Thursday, January 25, 2018

Hacks got to hack


Hack books about campaigns are a guilty pleasure of mine. I take as a given that their political operative authors are almost always trying to sell their own role (perfect in every way, naturally!) and belittle everyone else. That's particularly true in a losing cause and usually also true even if they won. It's a dog-eat-dog profession at whose edges I've played.

Courtesy of the San Francisco Public Library, I've glanced at Donna Brazile's Hacks: The Inside Story of the Break-ins and Breakdowns That Put Donald Trump in the White House. It's a superb example of the genre: I'm prepared to believe that in her role as the black woman tasked to save the Democratic National Committee for Hillary Clinton, Brazile was surrounded by fools and scoundrels. Such are commonplace specimens in the higher echelons of campaigns. And Brazile, who was Al Gore's campaign manager in 2000, had been around enough blocks to know it. Whatever happened here almost certainly was not her fault. The book grinds her axes, but hey, that's the job of a retired consultant turned pundit.

Nonetheless I'm willing to mull over her observation that voters were offered in 2016 a

choice between a change candidate, whom a majority of Americans found odious and repugnant, and a Democratic nominee who had been on the national stage for more than 25 years. The vast majority of Americans disliked both candidates.

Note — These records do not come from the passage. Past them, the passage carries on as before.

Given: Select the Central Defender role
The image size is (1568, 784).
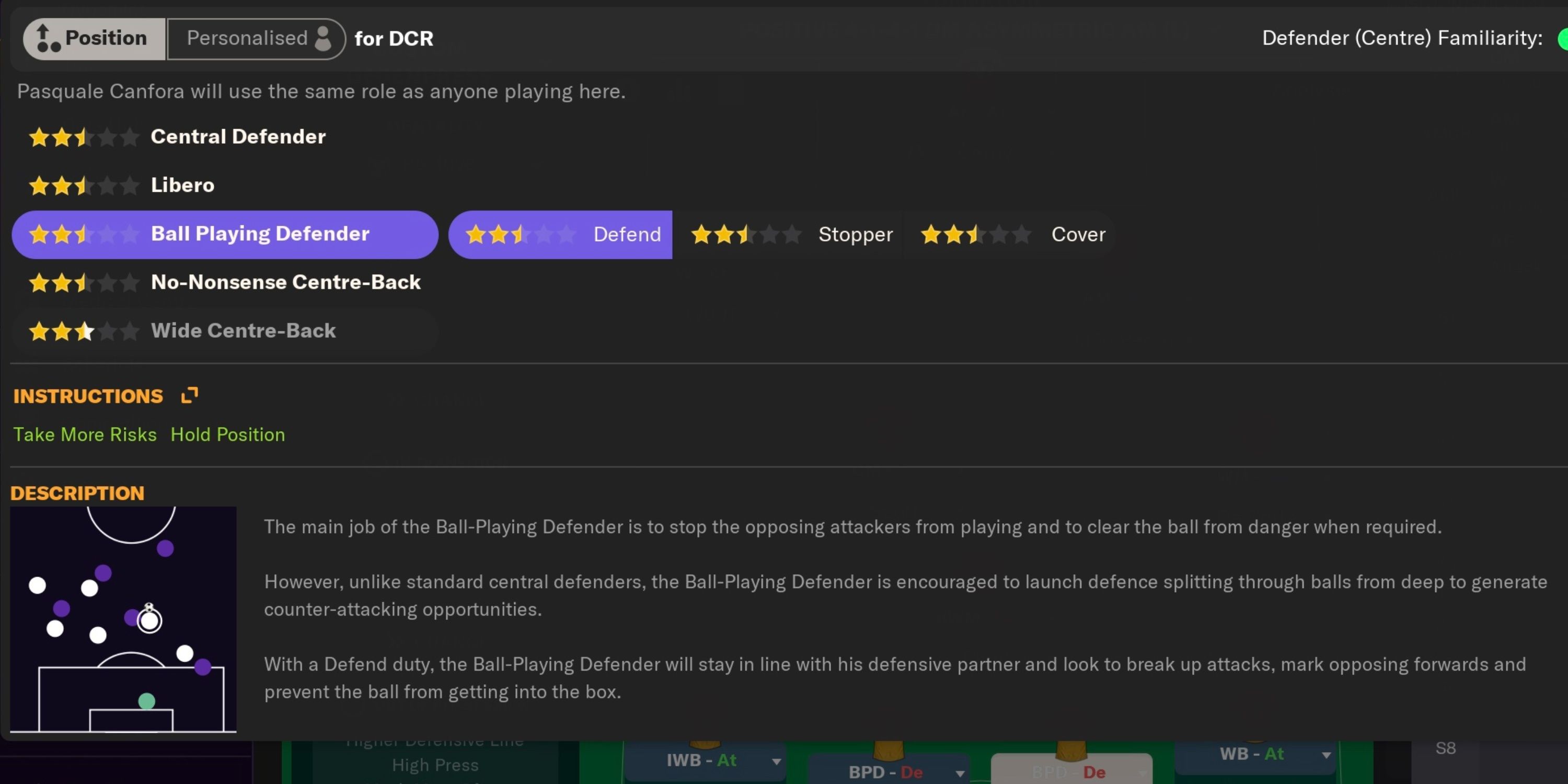Looking at the screenshot, I should point(237,136).
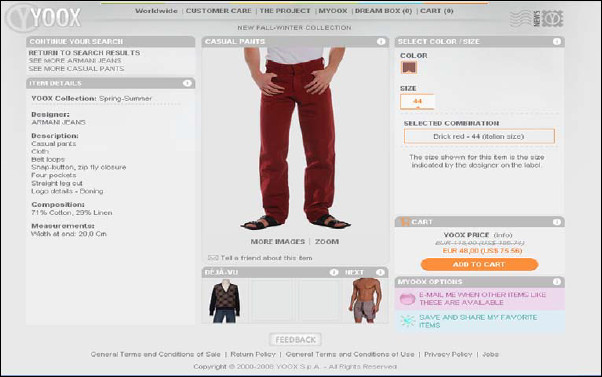Choose the brick red color swatch
The width and height of the screenshot is (602, 377).
click(x=409, y=68)
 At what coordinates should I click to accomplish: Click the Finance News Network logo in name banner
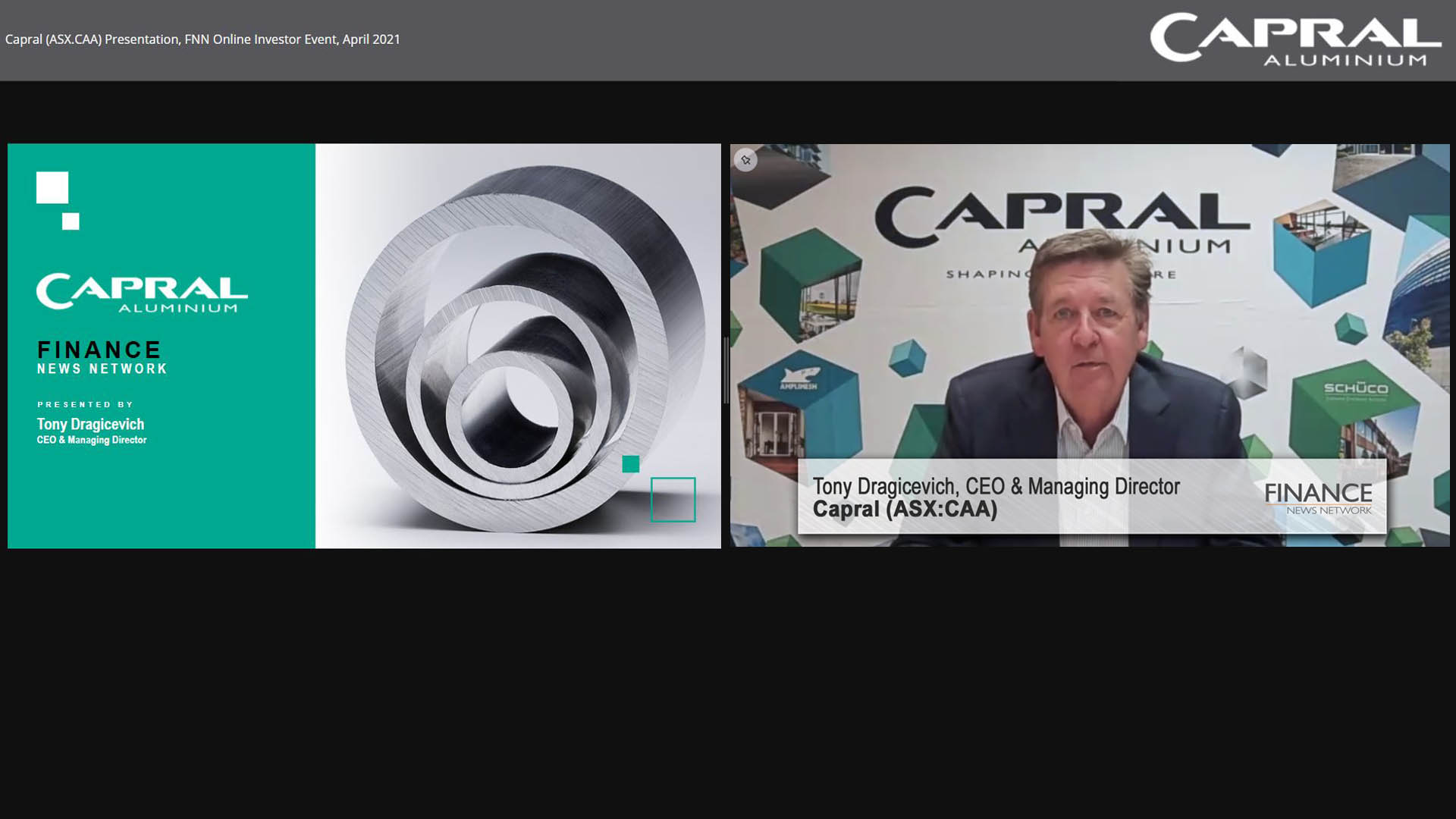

There's a worthwhile nugget in there: a candidate hoping to run a positive, solutions-oriented campaign particularly needs to project broad like-ability. If you are running on mobilizing resentment, like-ability doesn't matter much. But voters don't really attend to policies. If they like you, they may trust your policy prescriptions. But closing the deal runs through their comfort with your person, not through your brilliant ideas. I think Doug Jones' improbable victory in Alabama might be an example of this simple insight.